**GOAL**
Write out every row again, swapping each "pixels" for "px" and keeping everything else the same.

**ITEMS**
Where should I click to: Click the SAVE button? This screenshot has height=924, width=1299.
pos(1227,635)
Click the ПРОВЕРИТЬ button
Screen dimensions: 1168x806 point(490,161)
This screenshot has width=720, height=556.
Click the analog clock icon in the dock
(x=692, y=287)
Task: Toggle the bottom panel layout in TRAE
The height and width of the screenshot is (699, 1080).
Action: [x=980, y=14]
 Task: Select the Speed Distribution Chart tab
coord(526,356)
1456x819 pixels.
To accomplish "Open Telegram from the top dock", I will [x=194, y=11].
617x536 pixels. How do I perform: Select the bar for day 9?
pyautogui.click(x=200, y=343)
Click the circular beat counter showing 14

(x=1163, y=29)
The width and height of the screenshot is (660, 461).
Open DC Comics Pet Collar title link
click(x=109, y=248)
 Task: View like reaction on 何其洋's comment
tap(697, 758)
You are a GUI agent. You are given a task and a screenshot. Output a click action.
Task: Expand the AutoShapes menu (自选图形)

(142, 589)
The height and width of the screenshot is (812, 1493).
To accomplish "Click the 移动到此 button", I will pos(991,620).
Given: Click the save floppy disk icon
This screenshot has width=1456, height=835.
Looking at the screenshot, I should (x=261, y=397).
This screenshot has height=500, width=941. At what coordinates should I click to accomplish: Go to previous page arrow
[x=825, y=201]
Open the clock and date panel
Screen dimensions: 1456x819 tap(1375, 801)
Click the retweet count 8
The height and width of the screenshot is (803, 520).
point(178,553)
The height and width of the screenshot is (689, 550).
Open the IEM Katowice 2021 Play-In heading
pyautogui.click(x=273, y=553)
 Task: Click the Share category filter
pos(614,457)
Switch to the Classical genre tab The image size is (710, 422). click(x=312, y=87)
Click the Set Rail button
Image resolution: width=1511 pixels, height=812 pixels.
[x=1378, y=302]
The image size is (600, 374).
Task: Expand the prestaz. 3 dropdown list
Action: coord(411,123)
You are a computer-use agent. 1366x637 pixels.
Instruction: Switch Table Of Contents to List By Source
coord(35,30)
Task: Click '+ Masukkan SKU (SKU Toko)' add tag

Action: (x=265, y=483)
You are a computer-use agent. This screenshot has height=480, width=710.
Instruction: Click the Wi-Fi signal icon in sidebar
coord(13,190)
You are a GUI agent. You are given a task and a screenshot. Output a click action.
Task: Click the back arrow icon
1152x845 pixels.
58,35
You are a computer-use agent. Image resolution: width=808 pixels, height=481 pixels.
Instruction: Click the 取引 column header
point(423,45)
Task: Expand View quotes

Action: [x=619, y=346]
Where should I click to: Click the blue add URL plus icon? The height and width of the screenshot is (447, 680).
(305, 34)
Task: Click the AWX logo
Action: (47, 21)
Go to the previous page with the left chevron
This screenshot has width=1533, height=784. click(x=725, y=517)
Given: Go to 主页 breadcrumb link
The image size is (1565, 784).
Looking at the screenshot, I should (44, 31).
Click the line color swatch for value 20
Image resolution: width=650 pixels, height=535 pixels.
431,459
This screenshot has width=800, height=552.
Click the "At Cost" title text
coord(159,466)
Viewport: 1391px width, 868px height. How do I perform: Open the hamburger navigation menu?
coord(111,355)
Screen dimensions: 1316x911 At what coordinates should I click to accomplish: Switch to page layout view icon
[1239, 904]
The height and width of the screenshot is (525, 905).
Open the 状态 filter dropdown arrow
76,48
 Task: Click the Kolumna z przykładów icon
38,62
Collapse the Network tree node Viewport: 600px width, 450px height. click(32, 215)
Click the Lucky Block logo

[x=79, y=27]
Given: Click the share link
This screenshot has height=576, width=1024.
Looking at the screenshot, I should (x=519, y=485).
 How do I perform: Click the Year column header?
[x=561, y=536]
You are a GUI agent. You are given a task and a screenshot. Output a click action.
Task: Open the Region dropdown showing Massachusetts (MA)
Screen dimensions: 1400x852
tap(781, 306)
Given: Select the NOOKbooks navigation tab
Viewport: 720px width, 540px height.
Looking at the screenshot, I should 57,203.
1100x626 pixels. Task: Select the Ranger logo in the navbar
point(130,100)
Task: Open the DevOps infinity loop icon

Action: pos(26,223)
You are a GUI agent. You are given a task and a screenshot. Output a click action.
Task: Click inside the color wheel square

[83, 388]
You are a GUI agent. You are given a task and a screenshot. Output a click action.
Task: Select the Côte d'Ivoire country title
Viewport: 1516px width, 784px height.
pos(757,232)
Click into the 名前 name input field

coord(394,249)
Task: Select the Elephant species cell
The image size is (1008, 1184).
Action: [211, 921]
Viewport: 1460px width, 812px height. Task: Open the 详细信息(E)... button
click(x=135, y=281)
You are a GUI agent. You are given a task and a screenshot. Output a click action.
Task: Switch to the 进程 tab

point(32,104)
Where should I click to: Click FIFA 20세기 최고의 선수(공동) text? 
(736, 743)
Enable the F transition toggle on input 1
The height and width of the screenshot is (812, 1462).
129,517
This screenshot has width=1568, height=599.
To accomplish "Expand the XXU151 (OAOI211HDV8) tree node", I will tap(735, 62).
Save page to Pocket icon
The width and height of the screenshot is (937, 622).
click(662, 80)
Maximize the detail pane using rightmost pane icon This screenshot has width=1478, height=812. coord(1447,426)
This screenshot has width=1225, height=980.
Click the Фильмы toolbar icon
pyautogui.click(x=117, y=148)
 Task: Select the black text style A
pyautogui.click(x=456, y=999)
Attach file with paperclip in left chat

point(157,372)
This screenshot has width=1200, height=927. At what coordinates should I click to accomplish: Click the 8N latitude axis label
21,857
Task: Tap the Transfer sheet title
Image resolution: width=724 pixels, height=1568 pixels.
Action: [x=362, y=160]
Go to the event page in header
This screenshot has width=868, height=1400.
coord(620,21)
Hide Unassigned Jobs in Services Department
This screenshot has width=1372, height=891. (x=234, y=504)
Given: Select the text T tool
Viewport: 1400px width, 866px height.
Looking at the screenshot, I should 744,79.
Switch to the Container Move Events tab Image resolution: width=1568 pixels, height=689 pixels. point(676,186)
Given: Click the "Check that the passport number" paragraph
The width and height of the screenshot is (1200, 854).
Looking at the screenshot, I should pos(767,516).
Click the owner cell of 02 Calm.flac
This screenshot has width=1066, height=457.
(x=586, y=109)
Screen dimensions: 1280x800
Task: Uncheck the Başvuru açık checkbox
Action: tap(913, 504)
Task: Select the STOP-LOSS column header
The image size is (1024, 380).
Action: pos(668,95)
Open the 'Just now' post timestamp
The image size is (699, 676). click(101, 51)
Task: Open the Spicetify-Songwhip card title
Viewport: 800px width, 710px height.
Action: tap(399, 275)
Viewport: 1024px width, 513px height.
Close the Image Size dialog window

**RESULT**
Where should I click to: Click the SAVE button? This screenshot has height=924, width=1299.
pos(1227,635)
Click the ПРОВЕРИТЬ button
Screen dimensions: 1168x806 point(490,161)
This screenshot has width=720, height=556.
Click the analog clock icon in the dock
(x=692, y=287)
Task: Toggle the bottom panel layout in TRAE
The height and width of the screenshot is (699, 1080).
Action: [x=980, y=14]
 Task: Select the Speed Distribution Chart tab
coord(526,356)
1456x819 px.
To accomplish "Open Telegram from the top dock", I will [x=194, y=11].
617x536 px. How do I perform: Select the bar for day 9?
pyautogui.click(x=200, y=343)
Click the circular beat counter showing 14

(x=1163, y=29)
The width and height of the screenshot is (660, 461).
Open DC Comics Pet Collar title link
click(x=109, y=248)
 Task: View like reaction on 何其洋's comment
tap(697, 758)
You are a GUI agent. You are given a task and a screenshot. Output a click action.
Task: Expand the AutoShapes menu (自选图形)

(142, 589)
The height and width of the screenshot is (812, 1493).
To accomplish "Click the 移动到此 button", I will pos(991,620).
Given: Click the save floppy disk icon
This screenshot has width=1456, height=835.
Looking at the screenshot, I should (x=261, y=397).
This screenshot has height=500, width=941. At what coordinates should I click to accomplish: Go to previous page arrow
[x=825, y=201]
Open the clock and date panel
Screen dimensions: 1456x819 tap(1375, 801)
Click the retweet count 8
The height and width of the screenshot is (803, 520).
point(178,553)
The height and width of the screenshot is (689, 550).
Open the IEM Katowice 2021 Play-In heading
pyautogui.click(x=273, y=553)
 Task: Click the Share category filter
pos(614,457)
Switch to the Classical genre tab The image size is (710, 422). click(x=312, y=87)
Click the Set Rail button
Image resolution: width=1511 px, height=812 px.
[x=1378, y=302]
The image size is (600, 374).
Task: Expand the prestaz. 3 dropdown list
Action: coord(411,123)
You are a computer-use agent. 1366x637 px.
Instruction: Switch Table Of Contents to List By Source
coord(35,30)
Task: Click '+ Masukkan SKU (SKU Toko)' add tag

Action: (x=265, y=483)
You are a computer-use agent. This screenshot has height=480, width=710.
Instruction: Click the Wi-Fi signal icon in sidebar
coord(13,190)
You are a GUI agent. You are given a task and a screenshot. Output a click action.
Task: Click the back arrow icon
1152x845 px.
58,35
You are a computer-use agent. Image resolution: width=808 px, height=481 px.
Instruction: Click the 取引 column header
point(423,45)
Task: Expand View quotes

Action: [x=619, y=346]
Where should I click to: Click the blue add URL plus icon? The height and width of the screenshot is (447, 680).
(305, 34)
Task: Click the AWX logo
Action: (47, 21)
Go to the previous page with the left chevron
This screenshot has width=1533, height=784. click(x=725, y=517)
Given: Go to 主页 breadcrumb link
The image size is (1565, 784).
Looking at the screenshot, I should (44, 31).
Click the line color swatch for value 20
Image resolution: width=650 px, height=535 px.
431,459
This screenshot has width=800, height=552.
Click the "At Cost" title text
coord(159,466)
Viewport: 1391px width, 868px height. How do I perform: Open the hamburger navigation menu?
coord(111,355)
Screen dimensions: 1316x911 At what coordinates should I click to accomplish: Switch to page layout view icon
[1239, 904]
The height and width of the screenshot is (525, 905).
Open the 状态 filter dropdown arrow
76,48
 Task: Click the Kolumna z przykładów icon
38,62
Collapse the Network tree node Viewport: 600px width, 450px height. click(32, 215)
Click the Lucky Block logo

[x=79, y=27]
Given: Click the share link
This screenshot has height=576, width=1024.
Looking at the screenshot, I should (x=519, y=485).
 How do I perform: Click the Year column header?
[x=561, y=536]
You are a GUI agent. You are given a task and a screenshot. Output a click action.
Task: Open the Region dropdown showing Massachusetts (MA)
Screen dimensions: 1400x852
tap(781, 306)
Given: Select the NOOKbooks navigation tab
Viewport: 720px width, 540px height.
Looking at the screenshot, I should 57,203.
1100x626 px. Task: Select the Ranger logo in the navbar
point(130,100)
Task: Open the DevOps infinity loop icon

Action: pos(26,223)
You are a GUI agent. You are given a task and a screenshot. Output a click action.
Task: Click inside the color wheel square

[83, 388]
You are a GUI agent. You are given a task and a screenshot. Output a click action.
Task: Select the Côte d'Ivoire country title
Viewport: 1516px width, 784px height.
pos(757,232)
Click into the 名前 name input field

coord(394,249)
Task: Select the Elephant species cell
The image size is (1008, 1184).
Action: [211, 921]
Viewport: 1460px width, 812px height. Task: Open the 详细信息(E)... button
click(x=135, y=281)
You are a GUI agent. You are given a task and a screenshot. Output a click action.
Task: Switch to the 进程 tab

point(32,104)
Where should I click to: Click FIFA 20세기 최고의 선수(공동) text? 
(736, 743)
Enable the F transition toggle on input 1
The height and width of the screenshot is (812, 1462).
129,517
This screenshot has width=1568, height=599.
To accomplish "Expand the XXU151 (OAOI211HDV8) tree node", I will tap(735, 62).
Save page to Pocket icon
The width and height of the screenshot is (937, 622).
click(662, 80)
Maximize the detail pane using rightmost pane icon This screenshot has width=1478, height=812. coord(1447,426)
This screenshot has width=1225, height=980.
Click the Фильмы toolbar icon
pyautogui.click(x=117, y=148)
 Task: Select the black text style A
pyautogui.click(x=456, y=999)
Attach file with paperclip in left chat

point(157,372)
This screenshot has width=1200, height=927. At what coordinates should I click to accomplish: Click the 8N latitude axis label
21,857
Task: Tap the Transfer sheet title
Image resolution: width=724 px, height=1568 px.
Action: [x=362, y=160]
Go to the event page in header
This screenshot has width=868, height=1400.
coord(620,21)
Hide Unassigned Jobs in Services Department
This screenshot has width=1372, height=891. (x=234, y=504)
Given: Select the text T tool
Viewport: 1400px width, 866px height.
Looking at the screenshot, I should 744,79.
Switch to the Container Move Events tab Image resolution: width=1568 px, height=689 px. point(676,186)
Given: Click the "Check that the passport number" paragraph
The width and height of the screenshot is (1200, 854).
Looking at the screenshot, I should pos(767,516).
Click the owner cell of 02 Calm.flac
This screenshot has width=1066, height=457.
(x=586, y=109)
Screen dimensions: 1280x800
Task: Uncheck the Başvuru açık checkbox
Action: tap(913, 504)
Task: Select the STOP-LOSS column header
The image size is (1024, 380).
Action: pos(668,95)
Open the 'Just now' post timestamp
The image size is (699, 676). click(101, 51)
Task: Open the Spicetify-Songwhip card title
Viewport: 800px width, 710px height.
Action: tap(399, 275)
Viewport: 1024px width, 513px height.
Close the Image Size dialog window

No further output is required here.